Retype, word for word, every line from the one holding "Viewport: 868px width, 202px height." through the one holding "Task: Go to Inpatient in the breadcrumb" in the entries below, both included, and only those lines.

-------------------------

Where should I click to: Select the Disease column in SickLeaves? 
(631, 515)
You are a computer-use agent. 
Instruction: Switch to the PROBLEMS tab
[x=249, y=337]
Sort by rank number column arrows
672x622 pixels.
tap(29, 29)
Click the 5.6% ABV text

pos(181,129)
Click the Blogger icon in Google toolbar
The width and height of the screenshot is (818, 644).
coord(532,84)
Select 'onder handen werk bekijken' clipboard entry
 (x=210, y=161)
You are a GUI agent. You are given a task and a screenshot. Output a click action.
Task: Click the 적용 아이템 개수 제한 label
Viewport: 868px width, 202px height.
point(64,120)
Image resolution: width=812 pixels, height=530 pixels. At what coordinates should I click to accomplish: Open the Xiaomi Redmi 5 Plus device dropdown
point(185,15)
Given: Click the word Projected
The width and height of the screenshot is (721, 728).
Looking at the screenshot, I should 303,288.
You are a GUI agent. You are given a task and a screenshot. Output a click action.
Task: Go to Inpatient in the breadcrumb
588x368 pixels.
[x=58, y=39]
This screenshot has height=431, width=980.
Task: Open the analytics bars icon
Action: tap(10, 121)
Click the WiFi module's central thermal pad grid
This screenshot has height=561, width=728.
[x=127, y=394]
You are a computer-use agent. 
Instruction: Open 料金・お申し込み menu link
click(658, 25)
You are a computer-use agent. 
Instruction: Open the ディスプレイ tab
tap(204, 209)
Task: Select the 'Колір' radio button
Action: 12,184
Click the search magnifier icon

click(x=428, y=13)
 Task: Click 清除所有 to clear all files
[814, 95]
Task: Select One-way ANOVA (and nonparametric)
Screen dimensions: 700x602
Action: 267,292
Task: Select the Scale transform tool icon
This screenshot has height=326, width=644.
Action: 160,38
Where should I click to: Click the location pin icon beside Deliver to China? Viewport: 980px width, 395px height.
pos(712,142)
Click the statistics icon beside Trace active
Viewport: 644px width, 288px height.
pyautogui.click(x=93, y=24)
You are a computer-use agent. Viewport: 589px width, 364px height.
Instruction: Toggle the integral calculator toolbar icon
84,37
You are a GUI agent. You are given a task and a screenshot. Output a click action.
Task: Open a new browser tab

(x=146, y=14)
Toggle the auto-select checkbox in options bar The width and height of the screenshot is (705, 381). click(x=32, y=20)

-------------------------

▶ [RESPONSE TO THIS EXERCISE]:
Viewport: 868px width, 202px height.
point(64,120)
Image resolution: width=812 pixels, height=530 pixels. At what coordinates should I click to accomplish: Open the Xiaomi Redmi 5 Plus device dropdown
point(185,15)
Given: Click the word Projected
The width and height of the screenshot is (721, 728).
Looking at the screenshot, I should 303,288.
You are a GUI agent. You are given a task and a screenshot. Output a click action.
Task: Go to Inpatient in the breadcrumb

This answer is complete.